• _Instructions for the task_:
Nothing in the records should change; write them all out again.

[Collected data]
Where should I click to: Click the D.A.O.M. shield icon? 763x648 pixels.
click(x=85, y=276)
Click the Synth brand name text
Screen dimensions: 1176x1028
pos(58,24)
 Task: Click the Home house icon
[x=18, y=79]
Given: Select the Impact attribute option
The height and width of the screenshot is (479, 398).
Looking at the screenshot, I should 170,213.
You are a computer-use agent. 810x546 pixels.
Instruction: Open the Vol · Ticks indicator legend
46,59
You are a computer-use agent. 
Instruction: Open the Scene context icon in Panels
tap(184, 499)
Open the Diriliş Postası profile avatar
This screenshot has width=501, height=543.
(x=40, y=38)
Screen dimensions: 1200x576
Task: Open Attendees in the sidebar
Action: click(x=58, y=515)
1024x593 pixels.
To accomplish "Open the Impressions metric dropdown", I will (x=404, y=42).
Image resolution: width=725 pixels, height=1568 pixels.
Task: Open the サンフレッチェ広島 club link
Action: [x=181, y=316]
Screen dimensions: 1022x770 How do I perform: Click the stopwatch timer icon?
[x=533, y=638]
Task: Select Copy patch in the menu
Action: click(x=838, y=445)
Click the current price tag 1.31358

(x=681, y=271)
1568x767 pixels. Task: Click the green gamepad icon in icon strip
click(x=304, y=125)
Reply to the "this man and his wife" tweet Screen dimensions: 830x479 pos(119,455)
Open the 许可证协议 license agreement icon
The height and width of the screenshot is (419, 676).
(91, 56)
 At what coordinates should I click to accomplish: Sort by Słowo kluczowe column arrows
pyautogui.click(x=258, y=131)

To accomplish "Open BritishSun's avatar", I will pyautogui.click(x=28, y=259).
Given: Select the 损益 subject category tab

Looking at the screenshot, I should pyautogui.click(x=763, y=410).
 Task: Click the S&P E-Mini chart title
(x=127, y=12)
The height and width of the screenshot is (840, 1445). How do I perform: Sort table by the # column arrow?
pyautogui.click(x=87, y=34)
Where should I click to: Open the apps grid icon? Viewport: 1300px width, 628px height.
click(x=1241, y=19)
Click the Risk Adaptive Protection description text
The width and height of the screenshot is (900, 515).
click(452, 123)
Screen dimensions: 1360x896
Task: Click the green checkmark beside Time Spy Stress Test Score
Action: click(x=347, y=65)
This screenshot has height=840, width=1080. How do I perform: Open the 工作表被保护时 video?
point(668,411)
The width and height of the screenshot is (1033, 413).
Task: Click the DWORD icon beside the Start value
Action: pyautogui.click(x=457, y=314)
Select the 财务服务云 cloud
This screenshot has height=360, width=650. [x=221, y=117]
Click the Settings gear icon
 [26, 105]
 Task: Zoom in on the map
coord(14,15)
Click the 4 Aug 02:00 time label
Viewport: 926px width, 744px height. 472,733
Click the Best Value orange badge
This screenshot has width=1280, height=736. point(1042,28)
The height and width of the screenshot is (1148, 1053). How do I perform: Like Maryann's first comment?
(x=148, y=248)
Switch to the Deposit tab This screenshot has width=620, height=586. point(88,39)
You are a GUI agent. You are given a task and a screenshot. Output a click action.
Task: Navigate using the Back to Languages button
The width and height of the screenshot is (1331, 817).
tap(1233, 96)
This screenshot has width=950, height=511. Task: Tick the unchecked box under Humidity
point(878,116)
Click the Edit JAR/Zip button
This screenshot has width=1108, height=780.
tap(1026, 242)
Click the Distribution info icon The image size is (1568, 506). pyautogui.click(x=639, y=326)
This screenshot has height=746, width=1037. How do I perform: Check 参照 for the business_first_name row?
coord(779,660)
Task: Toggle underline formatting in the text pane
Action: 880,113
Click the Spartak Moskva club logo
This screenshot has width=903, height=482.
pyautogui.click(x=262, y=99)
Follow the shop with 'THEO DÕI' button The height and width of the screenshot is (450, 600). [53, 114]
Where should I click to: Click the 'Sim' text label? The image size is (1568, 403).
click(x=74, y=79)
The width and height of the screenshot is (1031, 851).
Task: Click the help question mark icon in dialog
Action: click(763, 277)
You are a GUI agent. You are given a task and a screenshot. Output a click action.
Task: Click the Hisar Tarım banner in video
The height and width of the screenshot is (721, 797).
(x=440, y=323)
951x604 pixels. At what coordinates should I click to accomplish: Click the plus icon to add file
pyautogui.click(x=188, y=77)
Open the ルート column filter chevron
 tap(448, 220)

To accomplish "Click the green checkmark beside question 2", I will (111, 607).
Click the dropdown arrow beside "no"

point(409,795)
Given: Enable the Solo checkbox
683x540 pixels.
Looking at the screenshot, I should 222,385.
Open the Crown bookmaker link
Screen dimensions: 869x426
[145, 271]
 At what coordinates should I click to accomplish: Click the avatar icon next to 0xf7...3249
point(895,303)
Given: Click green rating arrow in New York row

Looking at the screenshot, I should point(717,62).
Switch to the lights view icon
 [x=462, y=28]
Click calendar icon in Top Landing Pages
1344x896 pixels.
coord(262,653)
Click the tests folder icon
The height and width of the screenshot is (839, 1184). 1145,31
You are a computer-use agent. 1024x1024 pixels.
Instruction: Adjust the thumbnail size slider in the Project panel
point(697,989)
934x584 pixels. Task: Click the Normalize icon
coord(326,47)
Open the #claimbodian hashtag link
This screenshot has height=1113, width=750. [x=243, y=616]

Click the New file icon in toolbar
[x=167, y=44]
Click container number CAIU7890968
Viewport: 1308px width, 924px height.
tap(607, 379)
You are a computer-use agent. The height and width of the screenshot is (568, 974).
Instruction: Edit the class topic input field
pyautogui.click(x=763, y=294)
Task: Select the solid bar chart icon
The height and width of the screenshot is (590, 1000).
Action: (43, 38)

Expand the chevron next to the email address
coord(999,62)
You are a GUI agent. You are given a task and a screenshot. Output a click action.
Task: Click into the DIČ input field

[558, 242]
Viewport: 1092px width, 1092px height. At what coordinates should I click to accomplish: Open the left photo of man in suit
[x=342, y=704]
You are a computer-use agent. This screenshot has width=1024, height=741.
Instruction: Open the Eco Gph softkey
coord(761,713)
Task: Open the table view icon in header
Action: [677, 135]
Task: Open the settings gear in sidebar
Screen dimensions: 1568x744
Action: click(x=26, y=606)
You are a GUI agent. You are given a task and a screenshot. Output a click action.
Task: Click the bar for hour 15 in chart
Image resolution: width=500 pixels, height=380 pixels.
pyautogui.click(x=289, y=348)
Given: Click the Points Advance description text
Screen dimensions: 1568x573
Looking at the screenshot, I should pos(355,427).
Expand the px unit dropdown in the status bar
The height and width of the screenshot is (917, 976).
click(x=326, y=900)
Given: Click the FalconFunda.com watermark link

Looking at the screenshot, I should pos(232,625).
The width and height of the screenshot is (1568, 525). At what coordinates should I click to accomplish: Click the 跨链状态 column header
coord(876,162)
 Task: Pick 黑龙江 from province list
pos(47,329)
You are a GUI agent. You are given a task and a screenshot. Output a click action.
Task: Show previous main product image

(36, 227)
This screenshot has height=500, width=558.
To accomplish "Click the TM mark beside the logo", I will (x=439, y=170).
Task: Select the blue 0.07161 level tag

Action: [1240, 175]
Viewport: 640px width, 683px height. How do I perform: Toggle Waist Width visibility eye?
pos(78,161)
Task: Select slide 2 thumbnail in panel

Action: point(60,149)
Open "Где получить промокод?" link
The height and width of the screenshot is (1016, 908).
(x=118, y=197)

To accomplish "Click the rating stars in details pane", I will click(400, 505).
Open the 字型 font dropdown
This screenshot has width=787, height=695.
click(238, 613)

• _Solution to this problem_:
Where should I click to: Click the D.A.O.M. shield icon? 763x648 pixels.
click(x=85, y=276)
Click the Synth brand name text
Screen dimensions: 1176x1028
pos(58,24)
 Task: Click the Home house icon
[x=18, y=79]
Given: Select the Impact attribute option
The height and width of the screenshot is (479, 398).
Looking at the screenshot, I should 170,213.
You are a computer-use agent. 810x546 pixels.
Instruction: Open the Vol · Ticks indicator legend
46,59
You are a computer-use agent. 
Instruction: Open the Scene context icon in Panels
tap(184, 499)
Open the Diriliş Postası profile avatar
This screenshot has width=501, height=543.
(x=40, y=38)
Screen dimensions: 1200x576
Task: Open Attendees in the sidebar
Action: click(x=58, y=515)
1024x593 pixels.
To accomplish "Open the Impressions metric dropdown", I will (x=404, y=42).
Image resolution: width=725 pixels, height=1568 pixels.
Task: Open the サンフレッチェ広島 club link
Action: [x=181, y=316]
Screen dimensions: 1022x770 How do I perform: Click the stopwatch timer icon?
[x=533, y=638]
Task: Select Copy patch in the menu
Action: click(x=838, y=445)
Click the current price tag 1.31358

(x=681, y=271)
1568x767 pixels. Task: Click the green gamepad icon in icon strip
click(x=304, y=125)
Reply to the "this man and his wife" tweet Screen dimensions: 830x479 pos(119,455)
Open the 许可证协议 license agreement icon
The height and width of the screenshot is (419, 676).
(91, 56)
 At what coordinates should I click to accomplish: Sort by Słowo kluczowe column arrows
pyautogui.click(x=258, y=131)

To accomplish "Open BritishSun's avatar", I will pyautogui.click(x=28, y=259).
Given: Select the 损益 subject category tab

Looking at the screenshot, I should pyautogui.click(x=763, y=410).
 Task: Click the S&P E-Mini chart title
(x=127, y=12)
The height and width of the screenshot is (840, 1445). How do I perform: Sort table by the # column arrow?
pyautogui.click(x=87, y=34)
Where should I click to: Open the apps grid icon? Viewport: 1300px width, 628px height.
click(x=1241, y=19)
Click the Risk Adaptive Protection description text
The width and height of the screenshot is (900, 515).
click(452, 123)
Screen dimensions: 1360x896
Task: Click the green checkmark beside Time Spy Stress Test Score
Action: click(x=347, y=65)
This screenshot has height=840, width=1080. How do I perform: Open the 工作表被保护时 video?
point(668,411)
The width and height of the screenshot is (1033, 413).
Task: Click the DWORD icon beside the Start value
Action: pyautogui.click(x=457, y=314)
Select the 财务服务云 cloud
This screenshot has height=360, width=650. [x=221, y=117]
Click the Settings gear icon
 [26, 105]
 Task: Zoom in on the map
coord(14,15)
Click the 4 Aug 02:00 time label
Viewport: 926px width, 744px height. 472,733
Click the Best Value orange badge
This screenshot has width=1280, height=736. point(1042,28)
The height and width of the screenshot is (1148, 1053). How do I perform: Like Maryann's first comment?
(x=148, y=248)
Switch to the Deposit tab This screenshot has width=620, height=586. point(88,39)
You are a GUI agent. You are given a task and a screenshot. Output a click action.
Task: Navigate using the Back to Languages button
The width and height of the screenshot is (1331, 817).
tap(1233, 96)
This screenshot has width=950, height=511. Task: Tick the unchecked box under Humidity
point(878,116)
Click the Edit JAR/Zip button
This screenshot has width=1108, height=780.
tap(1026, 242)
Click the Distribution info icon The image size is (1568, 506). pyautogui.click(x=639, y=326)
This screenshot has height=746, width=1037. How do I perform: Check 参照 for the business_first_name row?
coord(779,660)
Task: Toggle underline formatting in the text pane
Action: 880,113
Click the Spartak Moskva club logo
This screenshot has width=903, height=482.
pyautogui.click(x=262, y=99)
Follow the shop with 'THEO DÕI' button The height and width of the screenshot is (450, 600). [53, 114]
Where should I click to: Click the 'Sim' text label? The image size is (1568, 403).
click(x=74, y=79)
The width and height of the screenshot is (1031, 851).
Task: Click the help question mark icon in dialog
Action: click(763, 277)
You are a GUI agent. You are given a task and a screenshot. Output a click action.
Task: Click the Hisar Tarım banner in video
The height and width of the screenshot is (721, 797).
(x=440, y=323)
951x604 pixels. At what coordinates should I click to accomplish: Click the plus icon to add file
pyautogui.click(x=188, y=77)
Open the ルート column filter chevron
 tap(448, 220)

To accomplish "Click the green checkmark beside question 2", I will (111, 607).
Click the dropdown arrow beside "no"

point(409,795)
Given: Enable the Solo checkbox
683x540 pixels.
Looking at the screenshot, I should 222,385.
Open the Crown bookmaker link
Screen dimensions: 869x426
[145, 271]
 At what coordinates should I click to accomplish: Click the avatar icon next to 0xf7...3249
point(895,303)
Given: Click green rating arrow in New York row

Looking at the screenshot, I should point(717,62).
Switch to the lights view icon
 [x=462, y=28]
Click calendar icon in Top Landing Pages
1344x896 pixels.
coord(262,653)
Click the tests folder icon
The height and width of the screenshot is (839, 1184). 1145,31
You are a computer-use agent. 1024x1024 pixels.
Instruction: Adjust the thumbnail size slider in the Project panel
point(697,989)
934x584 pixels. Task: Click the Normalize icon
coord(326,47)
Open the #claimbodian hashtag link
This screenshot has height=1113, width=750. [x=243, y=616]

Click the New file icon in toolbar
[x=167, y=44]
Click container number CAIU7890968
Viewport: 1308px width, 924px height.
tap(607, 379)
You are a computer-use agent. The height and width of the screenshot is (568, 974).
Instruction: Edit the class topic input field
pyautogui.click(x=763, y=294)
Task: Select the solid bar chart icon
The height and width of the screenshot is (590, 1000).
Action: (43, 38)

Expand the chevron next to the email address
coord(999,62)
You are a GUI agent. You are given a task and a screenshot. Output a click action.
Task: Click into the DIČ input field

[558, 242]
Viewport: 1092px width, 1092px height. At what coordinates should I click to accomplish: Open the left photo of man in suit
[x=342, y=704]
You are a computer-use agent. This screenshot has width=1024, height=741.
Instruction: Open the Eco Gph softkey
coord(761,713)
Task: Open the table view icon in header
Action: [677, 135]
Task: Open the settings gear in sidebar
Screen dimensions: 1568x744
Action: click(x=26, y=606)
You are a GUI agent. You are given a task and a screenshot. Output a click action.
Task: Click the bar for hour 15 in chart
Image resolution: width=500 pixels, height=380 pixels.
pyautogui.click(x=289, y=348)
Given: Click the Points Advance description text
Screen dimensions: 1568x573
Looking at the screenshot, I should pos(355,427).
Expand the px unit dropdown in the status bar
The height and width of the screenshot is (917, 976).
click(x=326, y=900)
Given: Click the FalconFunda.com watermark link

Looking at the screenshot, I should pos(232,625).
The width and height of the screenshot is (1568, 525). At what coordinates should I click to accomplish: Click the 跨链状态 column header
coord(876,162)
 Task: Pick 黑龙江 from province list
pos(47,329)
You are a GUI agent. You are given a task and a screenshot. Output a click action.
Task: Show previous main product image

(36, 227)
This screenshot has height=500, width=558.
To accomplish "Click the TM mark beside the logo", I will (x=439, y=170).
Task: Select the blue 0.07161 level tag

Action: [1240, 175]
Viewport: 640px width, 683px height. How do I perform: Toggle Waist Width visibility eye?
pos(78,161)
Task: Select slide 2 thumbnail in panel

Action: point(60,149)
Open "Где получить промокод?" link
The height and width of the screenshot is (1016, 908).
(x=118, y=197)

To accomplish "Click the rating stars in details pane", I will click(400, 505).
Open the 字型 font dropdown
This screenshot has width=787, height=695.
click(238, 613)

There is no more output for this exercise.